* _Objective_:
Please count the lines of the records below that contain the word "button" with matching case, and give only that number.

* _Extracted material_:
[Begin]

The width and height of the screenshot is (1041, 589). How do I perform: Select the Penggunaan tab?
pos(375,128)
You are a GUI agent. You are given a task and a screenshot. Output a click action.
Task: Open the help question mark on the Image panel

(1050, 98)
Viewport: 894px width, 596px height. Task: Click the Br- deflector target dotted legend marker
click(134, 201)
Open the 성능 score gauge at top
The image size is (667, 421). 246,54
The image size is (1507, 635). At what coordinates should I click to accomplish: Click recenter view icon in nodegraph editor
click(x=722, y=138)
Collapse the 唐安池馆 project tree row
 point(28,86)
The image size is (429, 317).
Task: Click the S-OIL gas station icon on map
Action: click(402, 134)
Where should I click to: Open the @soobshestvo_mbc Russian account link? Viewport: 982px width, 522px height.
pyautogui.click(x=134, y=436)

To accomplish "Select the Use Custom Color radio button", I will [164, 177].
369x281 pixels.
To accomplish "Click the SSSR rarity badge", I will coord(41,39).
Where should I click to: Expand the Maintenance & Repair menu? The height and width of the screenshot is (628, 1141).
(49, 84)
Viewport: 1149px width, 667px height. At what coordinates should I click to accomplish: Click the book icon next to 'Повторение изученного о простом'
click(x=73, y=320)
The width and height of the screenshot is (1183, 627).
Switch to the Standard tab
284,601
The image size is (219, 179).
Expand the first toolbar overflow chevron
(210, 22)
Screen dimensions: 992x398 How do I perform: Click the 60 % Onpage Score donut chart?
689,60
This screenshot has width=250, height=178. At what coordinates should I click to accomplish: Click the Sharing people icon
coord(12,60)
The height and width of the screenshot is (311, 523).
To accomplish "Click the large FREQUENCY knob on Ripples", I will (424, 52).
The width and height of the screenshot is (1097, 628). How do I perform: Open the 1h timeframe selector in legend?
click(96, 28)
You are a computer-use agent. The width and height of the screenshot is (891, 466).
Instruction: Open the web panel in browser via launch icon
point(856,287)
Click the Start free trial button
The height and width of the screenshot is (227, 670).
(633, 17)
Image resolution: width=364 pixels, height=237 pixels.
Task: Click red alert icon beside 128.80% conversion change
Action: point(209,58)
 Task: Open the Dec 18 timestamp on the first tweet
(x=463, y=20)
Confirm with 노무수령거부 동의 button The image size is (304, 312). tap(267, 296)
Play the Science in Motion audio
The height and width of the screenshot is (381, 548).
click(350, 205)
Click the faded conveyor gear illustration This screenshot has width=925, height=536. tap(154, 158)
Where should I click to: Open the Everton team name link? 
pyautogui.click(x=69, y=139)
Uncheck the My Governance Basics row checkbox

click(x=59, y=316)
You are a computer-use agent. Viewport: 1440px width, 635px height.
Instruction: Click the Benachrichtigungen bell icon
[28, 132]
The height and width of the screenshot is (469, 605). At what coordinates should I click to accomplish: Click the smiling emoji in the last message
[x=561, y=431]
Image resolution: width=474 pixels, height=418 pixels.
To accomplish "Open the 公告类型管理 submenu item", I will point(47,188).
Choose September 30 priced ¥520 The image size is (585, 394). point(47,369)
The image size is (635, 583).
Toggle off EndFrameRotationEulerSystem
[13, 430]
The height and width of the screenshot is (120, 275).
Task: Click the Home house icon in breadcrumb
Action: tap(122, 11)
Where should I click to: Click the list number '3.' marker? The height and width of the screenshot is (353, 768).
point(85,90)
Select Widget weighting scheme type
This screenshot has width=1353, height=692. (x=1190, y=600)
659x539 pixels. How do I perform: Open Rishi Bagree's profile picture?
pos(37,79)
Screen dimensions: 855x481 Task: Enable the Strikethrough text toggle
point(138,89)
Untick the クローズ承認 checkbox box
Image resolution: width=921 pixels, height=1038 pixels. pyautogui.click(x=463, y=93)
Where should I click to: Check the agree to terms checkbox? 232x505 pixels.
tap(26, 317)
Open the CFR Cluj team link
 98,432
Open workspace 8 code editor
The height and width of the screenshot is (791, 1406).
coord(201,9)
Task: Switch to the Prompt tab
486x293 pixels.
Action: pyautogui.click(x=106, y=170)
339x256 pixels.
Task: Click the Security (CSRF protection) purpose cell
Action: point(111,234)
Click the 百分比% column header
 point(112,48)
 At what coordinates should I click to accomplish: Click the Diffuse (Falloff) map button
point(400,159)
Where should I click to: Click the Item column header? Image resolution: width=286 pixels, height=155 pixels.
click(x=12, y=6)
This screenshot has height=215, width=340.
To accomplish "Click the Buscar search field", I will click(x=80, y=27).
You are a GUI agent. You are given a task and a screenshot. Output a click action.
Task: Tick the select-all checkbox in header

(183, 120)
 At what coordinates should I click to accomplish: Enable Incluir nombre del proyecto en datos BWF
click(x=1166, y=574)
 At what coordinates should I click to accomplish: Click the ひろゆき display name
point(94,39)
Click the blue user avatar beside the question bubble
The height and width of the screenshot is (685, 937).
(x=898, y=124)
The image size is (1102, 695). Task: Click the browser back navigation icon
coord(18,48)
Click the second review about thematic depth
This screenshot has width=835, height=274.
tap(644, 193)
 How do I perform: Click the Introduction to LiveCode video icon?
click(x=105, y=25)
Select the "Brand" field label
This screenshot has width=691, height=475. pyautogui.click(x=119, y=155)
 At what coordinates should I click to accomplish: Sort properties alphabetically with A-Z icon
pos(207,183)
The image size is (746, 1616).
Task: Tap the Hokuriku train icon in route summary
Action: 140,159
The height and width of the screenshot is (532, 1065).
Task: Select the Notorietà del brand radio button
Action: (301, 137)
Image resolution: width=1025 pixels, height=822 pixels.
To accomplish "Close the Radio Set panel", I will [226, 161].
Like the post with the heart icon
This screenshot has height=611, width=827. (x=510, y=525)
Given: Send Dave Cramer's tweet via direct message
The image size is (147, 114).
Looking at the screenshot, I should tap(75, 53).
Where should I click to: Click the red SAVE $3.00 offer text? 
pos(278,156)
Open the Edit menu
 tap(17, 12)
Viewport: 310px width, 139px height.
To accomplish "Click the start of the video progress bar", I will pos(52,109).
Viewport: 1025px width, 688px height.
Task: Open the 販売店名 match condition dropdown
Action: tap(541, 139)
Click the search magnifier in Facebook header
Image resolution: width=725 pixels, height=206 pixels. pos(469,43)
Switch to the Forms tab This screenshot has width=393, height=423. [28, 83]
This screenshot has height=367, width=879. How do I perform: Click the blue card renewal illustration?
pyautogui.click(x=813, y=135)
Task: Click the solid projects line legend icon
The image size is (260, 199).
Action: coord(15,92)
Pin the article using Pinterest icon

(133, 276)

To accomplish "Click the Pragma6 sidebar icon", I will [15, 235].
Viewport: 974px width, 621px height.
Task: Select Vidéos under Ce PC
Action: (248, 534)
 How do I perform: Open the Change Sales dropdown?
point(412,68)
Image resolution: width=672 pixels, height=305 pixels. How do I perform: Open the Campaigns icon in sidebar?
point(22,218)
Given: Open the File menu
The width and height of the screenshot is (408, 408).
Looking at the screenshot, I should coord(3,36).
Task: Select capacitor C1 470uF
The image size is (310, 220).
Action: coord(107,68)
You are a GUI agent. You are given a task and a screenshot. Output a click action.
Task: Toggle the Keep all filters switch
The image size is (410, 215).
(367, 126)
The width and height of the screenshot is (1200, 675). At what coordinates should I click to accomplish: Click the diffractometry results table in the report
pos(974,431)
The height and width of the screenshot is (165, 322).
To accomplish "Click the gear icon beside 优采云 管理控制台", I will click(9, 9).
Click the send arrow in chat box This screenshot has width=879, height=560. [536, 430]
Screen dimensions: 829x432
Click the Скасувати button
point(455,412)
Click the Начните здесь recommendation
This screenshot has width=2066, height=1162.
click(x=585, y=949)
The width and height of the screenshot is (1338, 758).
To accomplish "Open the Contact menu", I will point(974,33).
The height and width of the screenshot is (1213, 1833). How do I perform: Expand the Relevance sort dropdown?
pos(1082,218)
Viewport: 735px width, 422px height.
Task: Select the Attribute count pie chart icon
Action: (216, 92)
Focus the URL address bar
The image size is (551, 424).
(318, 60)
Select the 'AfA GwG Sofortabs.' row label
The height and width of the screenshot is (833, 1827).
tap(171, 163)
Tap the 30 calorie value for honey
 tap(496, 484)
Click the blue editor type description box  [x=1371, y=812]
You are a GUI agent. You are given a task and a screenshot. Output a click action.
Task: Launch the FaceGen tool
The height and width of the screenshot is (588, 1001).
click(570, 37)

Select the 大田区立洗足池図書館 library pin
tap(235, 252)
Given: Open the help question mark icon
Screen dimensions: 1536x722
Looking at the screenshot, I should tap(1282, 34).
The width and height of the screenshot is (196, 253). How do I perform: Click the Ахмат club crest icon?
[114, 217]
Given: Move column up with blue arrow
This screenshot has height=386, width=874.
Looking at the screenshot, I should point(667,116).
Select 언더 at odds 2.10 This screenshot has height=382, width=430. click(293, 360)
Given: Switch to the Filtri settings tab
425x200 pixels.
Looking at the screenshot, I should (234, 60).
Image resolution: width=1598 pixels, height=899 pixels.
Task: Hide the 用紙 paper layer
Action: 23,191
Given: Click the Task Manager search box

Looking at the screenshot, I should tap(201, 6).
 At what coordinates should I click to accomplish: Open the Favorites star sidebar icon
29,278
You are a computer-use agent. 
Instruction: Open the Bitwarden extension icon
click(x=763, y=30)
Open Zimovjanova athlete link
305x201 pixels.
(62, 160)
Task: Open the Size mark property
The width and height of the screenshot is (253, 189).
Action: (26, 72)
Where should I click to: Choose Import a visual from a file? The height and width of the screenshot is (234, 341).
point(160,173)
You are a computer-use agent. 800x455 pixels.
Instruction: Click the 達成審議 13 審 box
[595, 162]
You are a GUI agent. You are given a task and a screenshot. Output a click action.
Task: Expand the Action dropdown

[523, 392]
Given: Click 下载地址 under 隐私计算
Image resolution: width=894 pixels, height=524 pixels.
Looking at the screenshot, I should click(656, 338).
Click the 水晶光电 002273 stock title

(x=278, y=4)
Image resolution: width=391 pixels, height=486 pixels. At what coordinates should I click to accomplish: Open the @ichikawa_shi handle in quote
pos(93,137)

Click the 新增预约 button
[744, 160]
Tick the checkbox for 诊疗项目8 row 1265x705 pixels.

[End]

* _Exercise answer_:
7